I have a standard problem of the form:
$ \min_u J[u]=\int_a^b L(x, u, u')dx$
And appart from the boundary conditions $u(a)=u_a, u(b)=u_b$,
I need to impose a condition in a point $c$ such that $ a < c < b$ of the form $u(c)=u_c$.
When I solve the Euler-Lagrange equation:
$\frac{dL}{du}-\frac{d}{dx}\frac{dL}{du'}=0$
I get a general solution with two constants $C_1, C_2$ that I can find with the boundary conditions. But I do not know how to force $u(c)=u_c$.

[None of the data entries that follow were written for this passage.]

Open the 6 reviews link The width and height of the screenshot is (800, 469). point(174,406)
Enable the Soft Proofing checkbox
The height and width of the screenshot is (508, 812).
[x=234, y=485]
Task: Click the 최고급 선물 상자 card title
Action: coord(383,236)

I know how to include isoperimetric constraints, when they occur in every single point $G(x,u,u')=0$, but I do not know how to impose a constraint in a single point.
Thanks in advance
I probably misunderstood the question, as I believed the point $c$ is not known a priori. In other words, my understanding was that you are looking for a minimiser of $J[u]$ such that $u(c) = u_c$, $u_c$ given, and $c$ is allowed to vary.
A sort of obstacle problem, whereby the minimiser has to attain the value $u_c$ for a $c$, $a<c<b$, and we are looking for the optimal $c$.
In this case the solution could proceed along the following. For fixed $c$, look for an extremal that satisifed the Euler-Lagrange equation in both $[a,c]$ and $[c,b]$, as RRL suggested in his answer. The solution will depend on $c$, so the functional will be parametrised according to c, $J[u] = \hat{J}[u; c]$. The latter is to be interpreted as a function over $c$: given $c$, it computes the functional value, whose argument is the function $u$, extremal for the given $c$.
Minimising over $c$ is then akin to a one-dimensional function minimisation.